Id hate to try and add up all the calories and weights lol, but i will if u ask me to.


----------



## TinyGuy (Dec 7, 2009)

As for my cycle, i am 100 % natural 

Though i am considering my first every test cycle this year, and maybe an equipose cycle later in the year when it gets cold again.

I know i need to put mass on, but for now its going to have to be lean mass, im not gonna stick a tyre over what abs i DO have right before beach weather


----------



## TinyGuy (Dec 7, 2009)

thanks for the good luck wishes betty  btw, awesome set of pins u have there !!


----------



## T.F. (Aug 28, 2008)

In my opinion you need to increase the amount of real food you're eating and try to reduce the number of shakes. Supplements are meant to do as the name suggests, *supplement* a good diet.


----------



## TinyGuy (Dec 7, 2009)

Cheers for the advice TF

I guess i should probably start a food diary, ill start that on monday next week when things return to normal.

I have just used the thread on the site to calculate my daily calorific outtake, just over 4100 calories, which is bit of a surprise to me!
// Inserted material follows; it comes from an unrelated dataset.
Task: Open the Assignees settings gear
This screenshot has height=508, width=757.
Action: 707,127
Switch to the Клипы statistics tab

All i can say in defense of my diet, is that the scales claim im gaining weight, i can see that im loosing body fat, and the chicky-pies at work tell me im gettin more muscular.
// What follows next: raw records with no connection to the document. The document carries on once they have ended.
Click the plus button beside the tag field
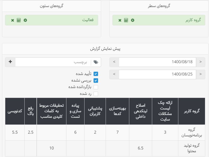This screenshot has width=209, height=157. 10,62
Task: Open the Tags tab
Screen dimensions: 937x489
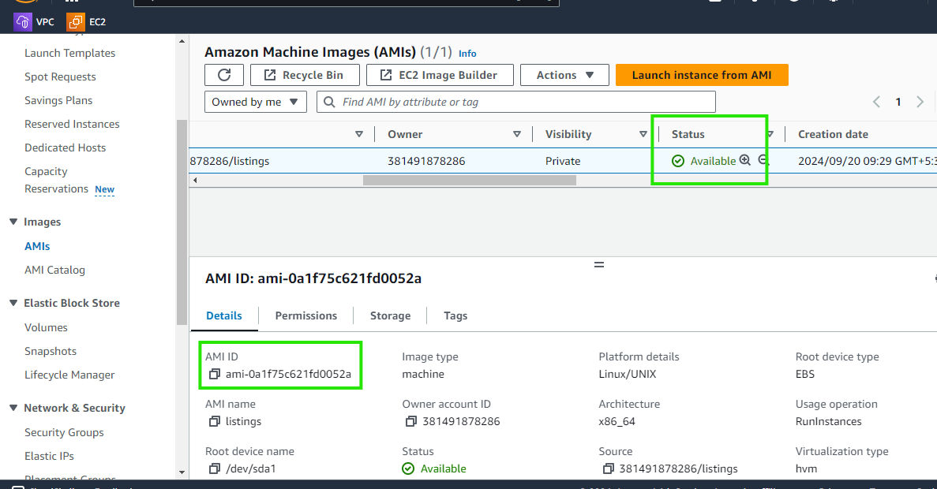Action: pyautogui.click(x=455, y=315)
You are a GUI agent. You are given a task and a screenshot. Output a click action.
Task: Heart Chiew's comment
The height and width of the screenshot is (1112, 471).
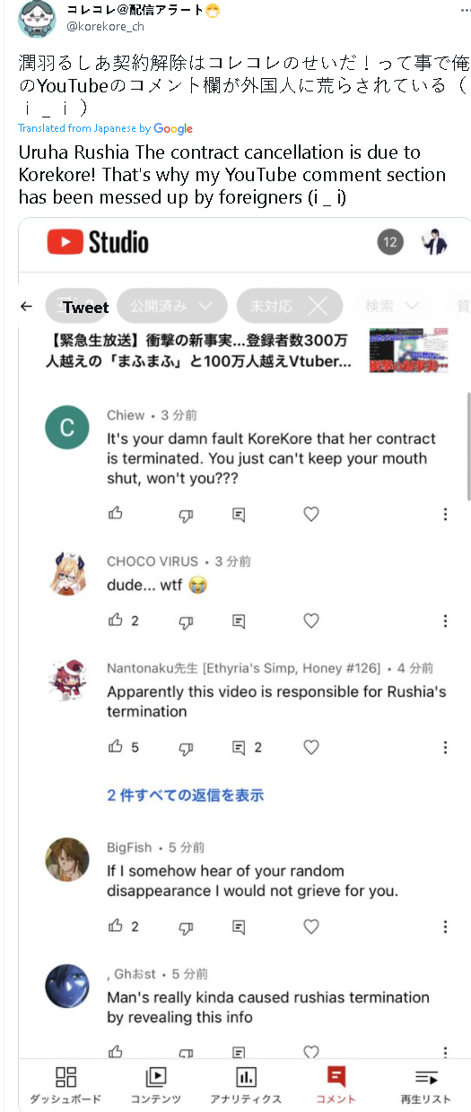310,514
That said, im not one to ignore advice! especially when its what i came here looking for :lol: so, i will keep the food diary, and am going shopping now to try and find some work time snack foods to reduce my daily shake intake.

The only shake i would find it literally impossible to replace is the breakfast one, before i started on those breafast shakes, i didnt eat breakfast at all for many many years and was very glad to find summit i could face "eating" in the morning.

Are you suggesting i replace my pre or post workout shake?

I have read in so many places to have the late night casein shake, is this wrong?

Which leaves replacing my mid morning shake, with a proper meal, maybe ill take some mackrel and a potato to work to nuke, or make up a microwavable stew/curry the night before.

Thanks again for the tips !


----------



## T.F. (Aug 28, 2008)

Out of interest mate, before i type anything long winded, have you read the stickies in the food, diet and nutrition section of the board? If not, have a read through them, then come back with whatever questions you have. You'll find invaluable info in them


----------



## TinyGuy (Dec 7, 2009)

Ive read though one of them to calculate my daily calorie use, i will have a read through them all and get back to you  cheers


----------



## TinyGuy (Dec 7, 2009)

Just for interest sakes, as i mentioned this in a few places, this is how i have been performing squats, until i started at a gym.

I performed sumo squats, holding the smallest plate.


----------



## Joshua (Aug 21, 2008)

On the general matter of your journal TinyGuy, I like your approach. You seem quite up for it all, and this attitude will see you well.

I know it is yet more information, but could you mention in your journal when you mention a workout, how the rest of your muscles are feeling. This may help work out how well you are recovering.



TinyGuy said:


> As for my cycle, i am 100 % natural
> 
> Though i am considering my first every test cycle this year, and *maybe an equipose cycle later in the year when it gets cold again*.
> 
> I know i need to put mass on, but for now its going to have to be lean mass, im not gonna stick a tyre over what abs i DO have right before beach weather


I don't understand what you are getting at here. Eq is not one for putting on lots of bloat IME. One would probably run it with something else anyhow.



T.F. said:


> In my opinion you need to increase the amount of real food you're eating and try to reduce the number of shakes. Supplements are meant to do as the name suggests, *supplement* a good diet.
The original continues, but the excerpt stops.